A la gare Saint-Lazare, Juste Lisch établit un deuxième projet d'agrandissement. La place devant la gare était laissée ouverte, permettant à la façade de s'imposer pleinement dans l'espace urbain. Celle-ci fut masquée en cours d'exécution par l'Hôtel Terminus, qui lui avait été imposé. Le projet ressemble néanmoins en plusieurs points à sa réalisation : ouvertures en arcade donnant accès à la galerie du rez-de-chaussée; bâtiment d'administration de la rue de Rome, proche du bâtiment terminé.
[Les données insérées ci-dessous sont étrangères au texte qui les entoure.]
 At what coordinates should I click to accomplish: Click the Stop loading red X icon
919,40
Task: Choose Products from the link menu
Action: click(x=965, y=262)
Le projet réalisé obéit à un programme complexe; même si l'architecte et son entourage avaient le souci d'exprimer "rationnellement" la disposition intérieure dans l'aspect extérieur de l'édifice, la symétrie de la façade ne se retrouve pas à l'intérieur. Comme le visiteur actuel peut encore le constater, les dispositions internes des deux bâtiments extrèmes sont au contraire complètement différentes. Sur le côté "grandes lignes", cour du Havre, les voyageurs entrant au rez-de-chaussée passaient dans une "salle des bagages" pour enregistrer leurs colis avant de monter à l'étage, pour accéder aux salles d'attente. Côté banlieue, rue de Rome, ils butaient sur un escalier menant au niveau des voies: supposés être sans bagages, ils accédaient directement aux trains. La "Salle des bagages" (grandes lignes) était située au-dessous du grand vestibule ajouté par Armand et laissé intact par Juste Lisch. Ce dernier pourvut l'ancien vestibule d'un dallage en verre, qui éclaire la "salle des bagages" située au-dessous.
Ce système, dérivé de l'ancienne gare, permet de maîtriser le dénivellement du site. L'aménagement de la nouvelle gare exprime donc la "modernité" des conceptions architecturales de Juste Lisch : sa capacité à maîtriser les exigences d'un ensernble hautement technique et sa facilité à profiter des dernières capacités des matériaux.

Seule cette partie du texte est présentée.